#### Your task:
Look below for the line with "Where should I click to: Open"; begin the copy there and stop after the line with "Task: Click lifebuoy", keeping the text exact and the pictures out.

#### Listed entries:
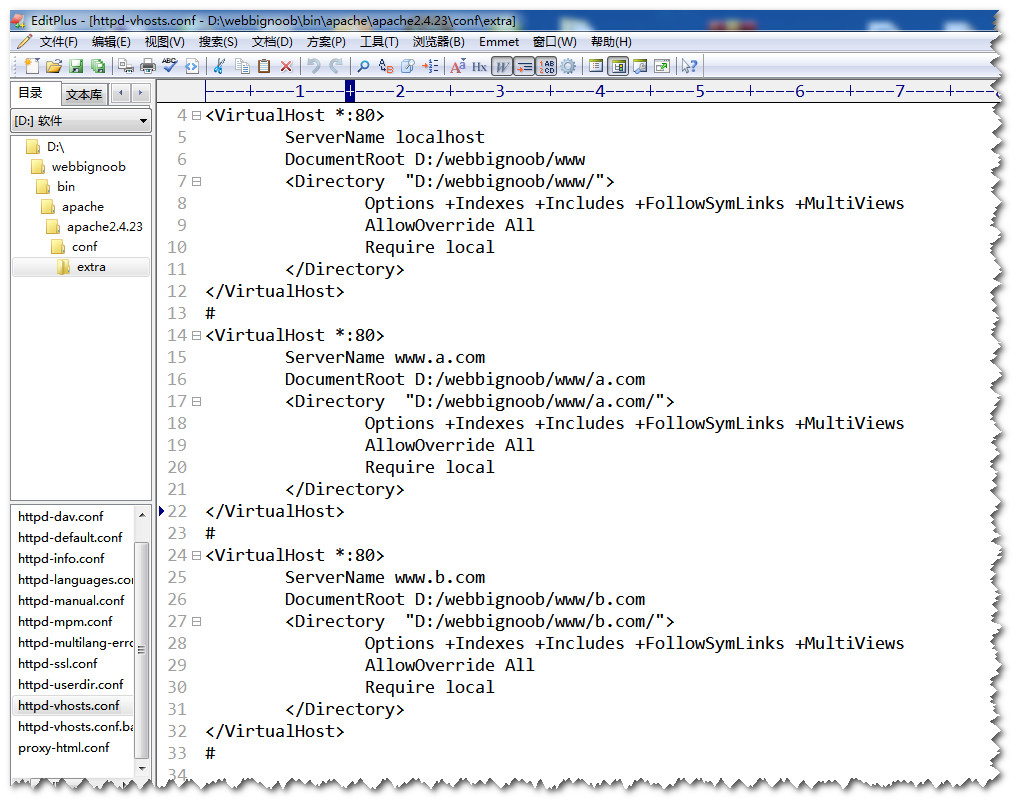Click the Open file folder icon
Image resolution: width=1019 pixels, height=806 pixels.
point(54,66)
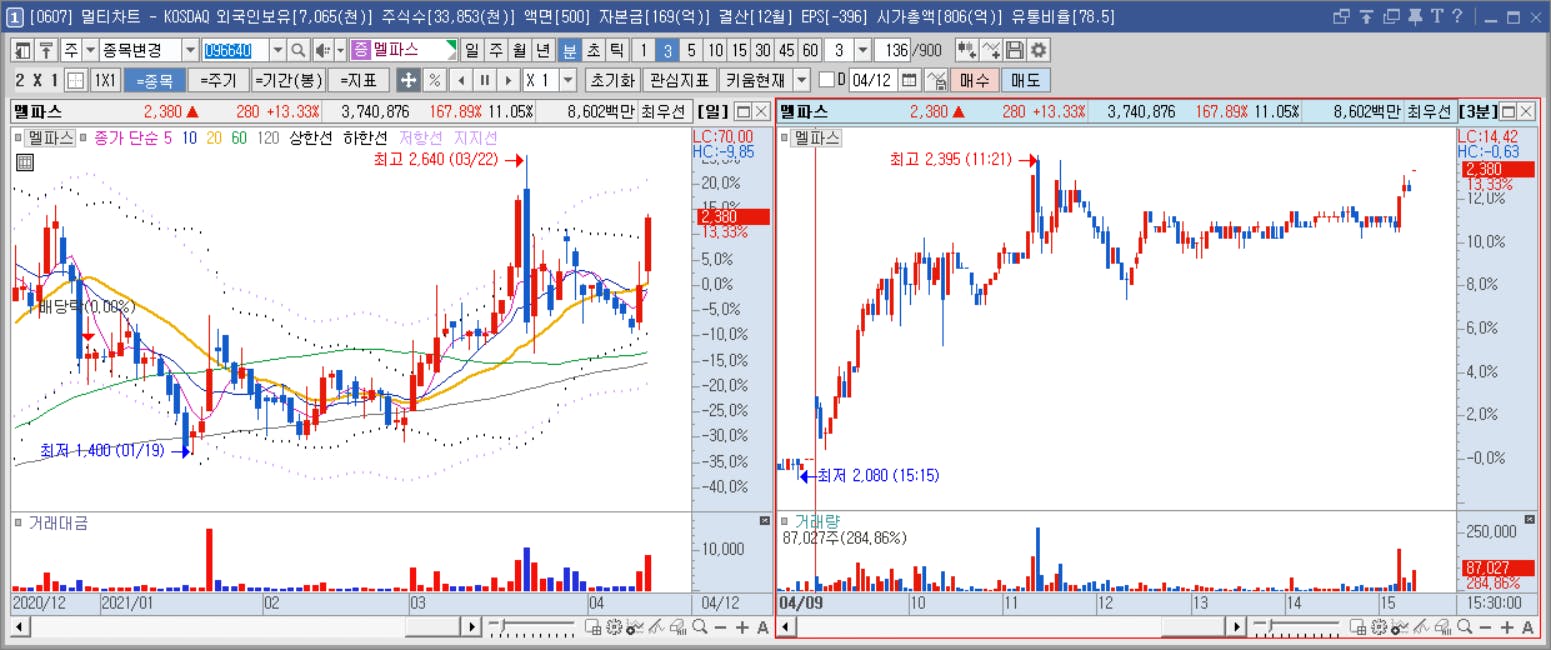Click the 초기화 reset button

pos(612,81)
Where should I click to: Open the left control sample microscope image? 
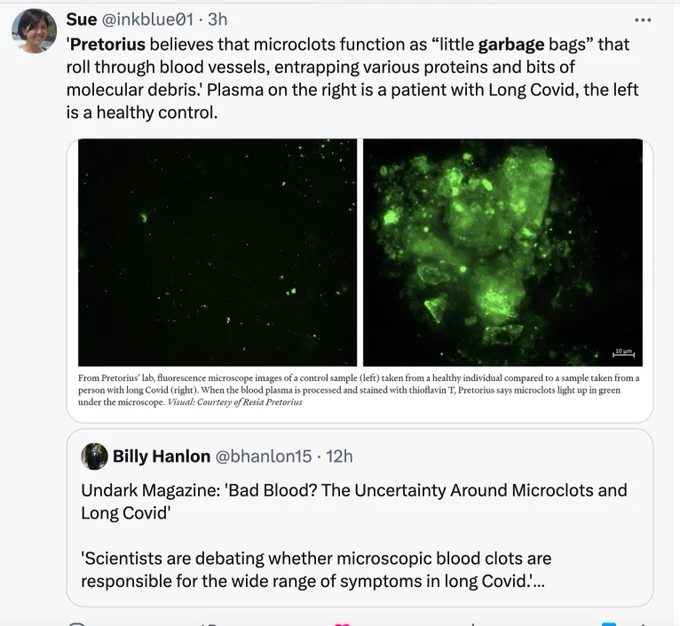217,252
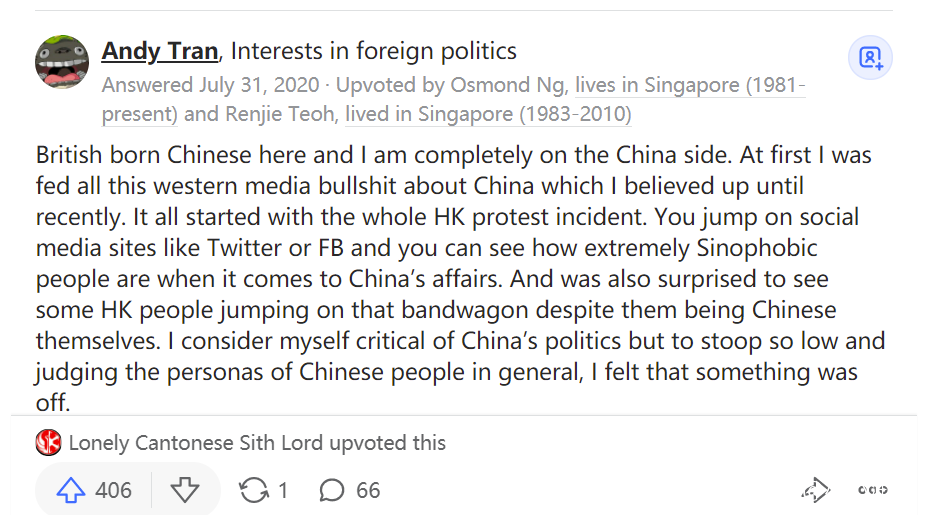This screenshot has width=926, height=515.
Task: Open the comments bubble icon
Action: tap(332, 490)
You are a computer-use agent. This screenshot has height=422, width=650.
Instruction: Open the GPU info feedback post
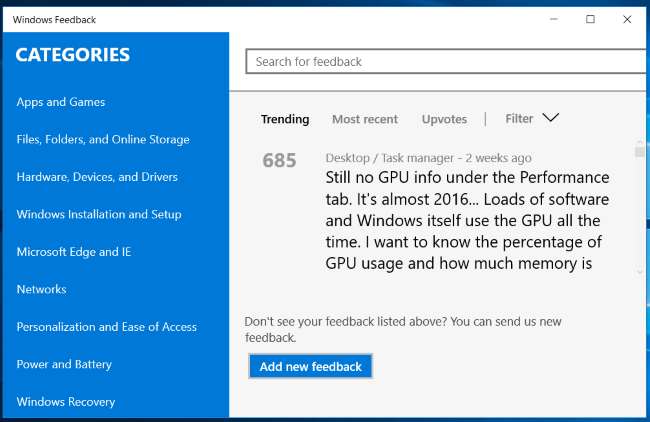(467, 220)
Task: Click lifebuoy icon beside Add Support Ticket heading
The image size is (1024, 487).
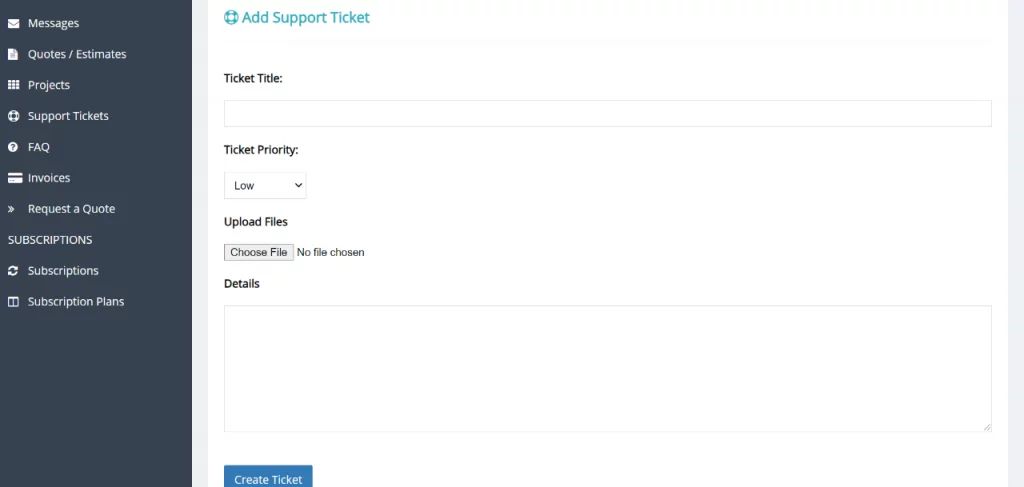Action: click(x=231, y=18)
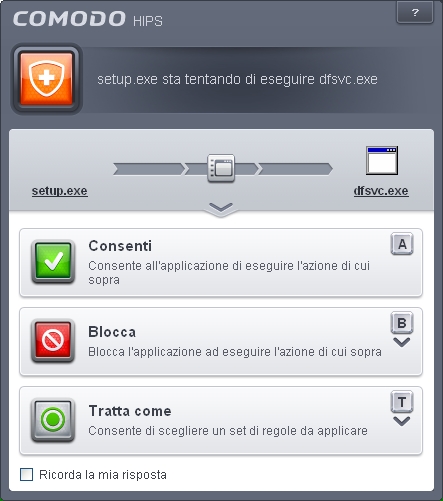Screen dimensions: 443x501
Task: Choose Blocca to block the action
Action: [x=221, y=341]
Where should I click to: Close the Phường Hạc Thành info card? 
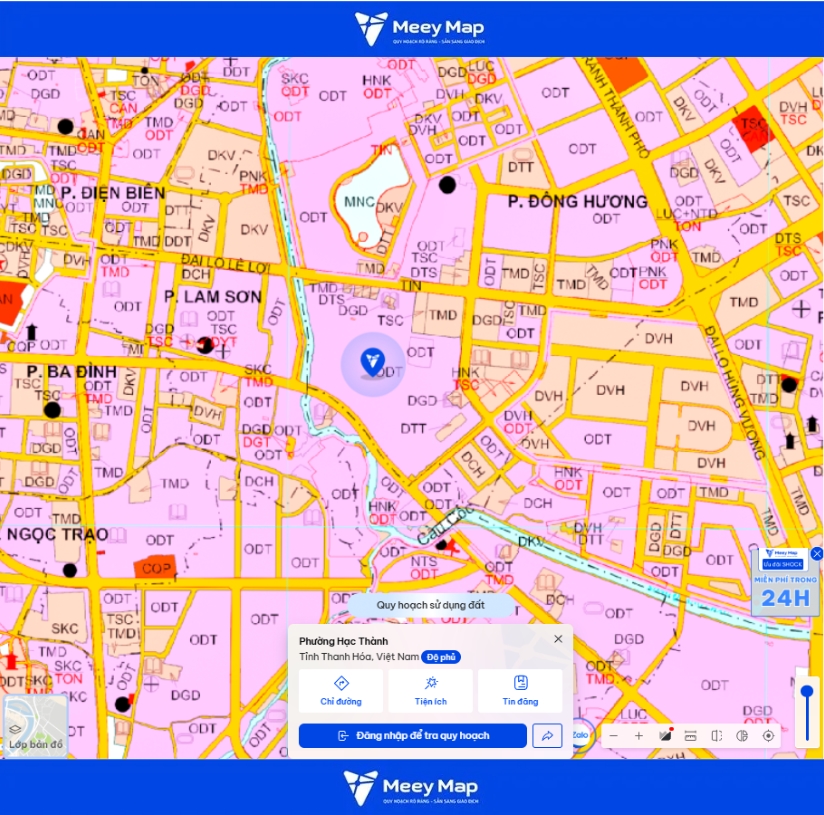pyautogui.click(x=558, y=638)
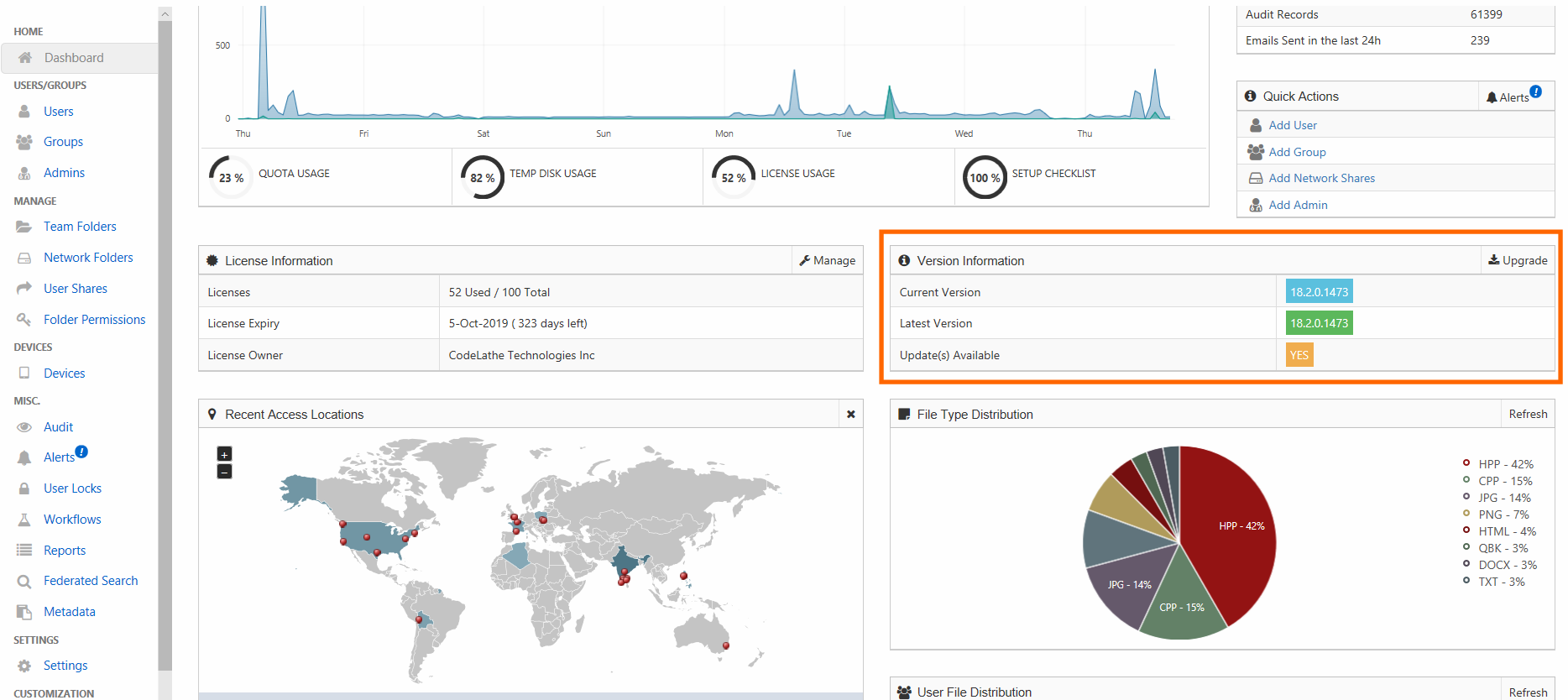Open User Locks via padlock icon

[24, 488]
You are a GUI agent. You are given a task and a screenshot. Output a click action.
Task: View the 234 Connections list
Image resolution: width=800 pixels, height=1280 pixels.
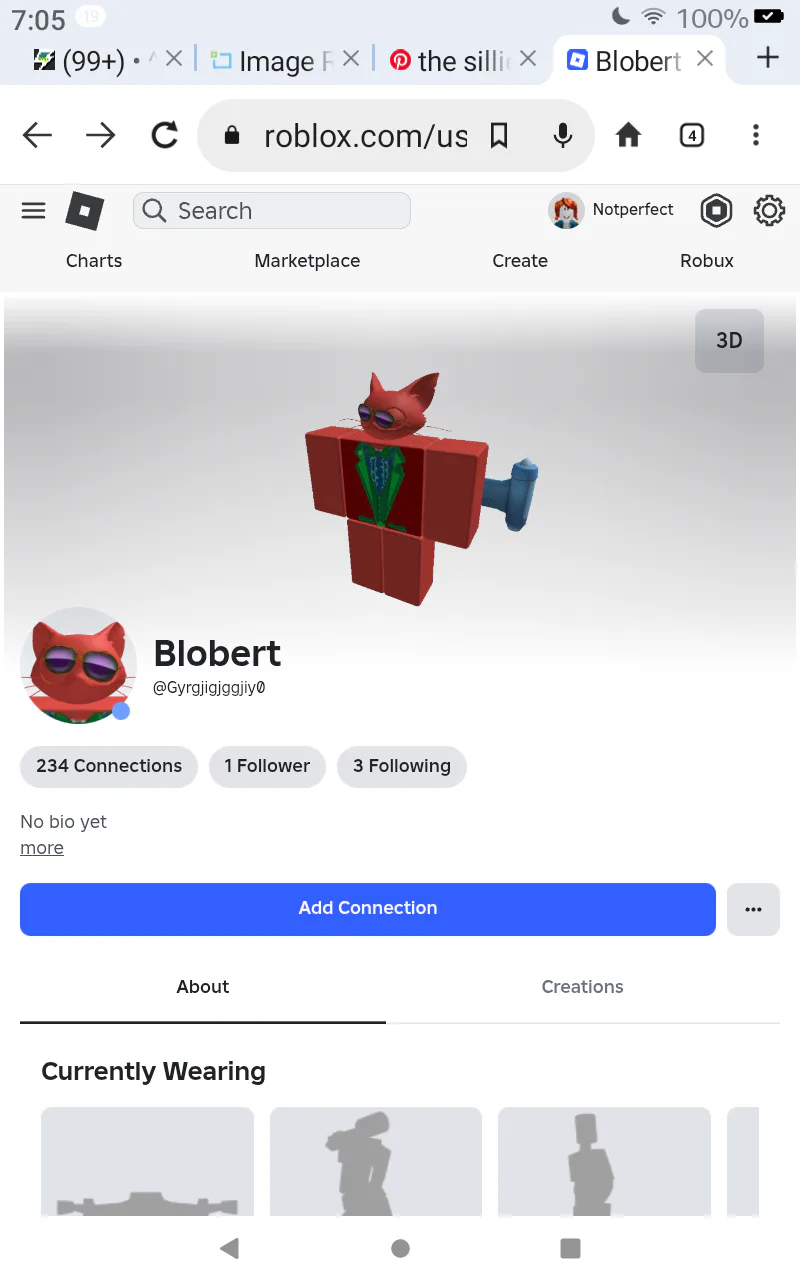109,766
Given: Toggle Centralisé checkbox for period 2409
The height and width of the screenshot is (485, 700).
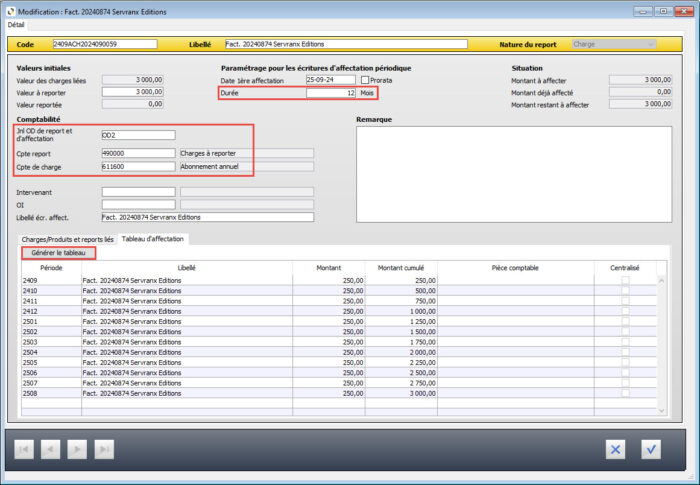Looking at the screenshot, I should tap(625, 281).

#### Answer space:
Where should I click to: Open the left control sample microscope image? 
217,252
This screenshot has width=926, height=515.
Task: Open the comments bubble icon
Action: tap(332, 490)
You are a computer-use agent. This screenshot has height=422, width=650.
Instruction: Open the GPU info feedback post
(467, 220)
Task: Click lifebuoy icon beside Add Support Ticket heading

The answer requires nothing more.